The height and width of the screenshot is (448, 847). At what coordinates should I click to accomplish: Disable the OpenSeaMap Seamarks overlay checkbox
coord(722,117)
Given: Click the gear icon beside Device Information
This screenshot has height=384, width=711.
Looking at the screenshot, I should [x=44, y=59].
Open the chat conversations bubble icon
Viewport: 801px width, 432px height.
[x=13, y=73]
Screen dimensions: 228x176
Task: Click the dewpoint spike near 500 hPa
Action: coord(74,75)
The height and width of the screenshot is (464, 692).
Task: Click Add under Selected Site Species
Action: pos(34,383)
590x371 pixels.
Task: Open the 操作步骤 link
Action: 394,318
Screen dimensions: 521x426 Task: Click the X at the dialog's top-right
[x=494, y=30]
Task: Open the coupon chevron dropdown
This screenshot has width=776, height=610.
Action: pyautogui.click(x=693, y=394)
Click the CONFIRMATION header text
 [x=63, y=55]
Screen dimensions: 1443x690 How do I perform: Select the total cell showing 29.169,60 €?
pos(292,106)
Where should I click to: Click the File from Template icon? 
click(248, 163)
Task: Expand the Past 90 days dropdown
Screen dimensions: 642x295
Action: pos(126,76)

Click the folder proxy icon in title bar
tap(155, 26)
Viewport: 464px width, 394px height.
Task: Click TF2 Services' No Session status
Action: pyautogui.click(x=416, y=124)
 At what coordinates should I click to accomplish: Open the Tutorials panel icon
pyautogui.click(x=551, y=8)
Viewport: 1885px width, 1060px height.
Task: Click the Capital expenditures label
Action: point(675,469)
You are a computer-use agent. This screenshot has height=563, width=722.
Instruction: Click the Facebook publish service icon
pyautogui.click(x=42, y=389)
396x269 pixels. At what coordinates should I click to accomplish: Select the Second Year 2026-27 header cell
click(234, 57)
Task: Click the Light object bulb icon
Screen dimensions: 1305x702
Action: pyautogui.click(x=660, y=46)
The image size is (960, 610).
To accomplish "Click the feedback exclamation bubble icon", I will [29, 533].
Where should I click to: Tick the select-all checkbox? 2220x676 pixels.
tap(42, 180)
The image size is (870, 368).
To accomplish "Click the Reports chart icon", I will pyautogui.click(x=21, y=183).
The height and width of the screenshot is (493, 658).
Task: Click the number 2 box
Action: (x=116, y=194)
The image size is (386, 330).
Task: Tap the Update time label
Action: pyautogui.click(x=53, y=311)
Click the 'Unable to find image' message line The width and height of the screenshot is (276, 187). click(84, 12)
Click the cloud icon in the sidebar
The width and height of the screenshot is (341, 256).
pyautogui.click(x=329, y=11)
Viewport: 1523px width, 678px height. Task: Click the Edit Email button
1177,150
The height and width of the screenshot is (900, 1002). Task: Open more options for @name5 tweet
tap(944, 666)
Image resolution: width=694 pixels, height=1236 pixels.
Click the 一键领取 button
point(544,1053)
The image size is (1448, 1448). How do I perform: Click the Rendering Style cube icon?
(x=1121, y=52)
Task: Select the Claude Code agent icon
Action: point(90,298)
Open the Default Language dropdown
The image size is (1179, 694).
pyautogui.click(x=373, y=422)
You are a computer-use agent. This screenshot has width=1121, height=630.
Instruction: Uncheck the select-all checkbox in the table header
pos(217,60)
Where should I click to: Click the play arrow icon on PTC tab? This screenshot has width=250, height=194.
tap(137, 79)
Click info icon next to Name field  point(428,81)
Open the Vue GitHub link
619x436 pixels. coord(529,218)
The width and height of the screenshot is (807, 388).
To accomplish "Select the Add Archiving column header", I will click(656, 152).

> TASK INSTRUCTIONS:
For each line of the data that has the word "dropdown", report that line.

> RESPONSE BOX:
Task: Open the coupon chevron dropdown
Task: Expand the Past 90 days dropdown
Open the Default Language dropdown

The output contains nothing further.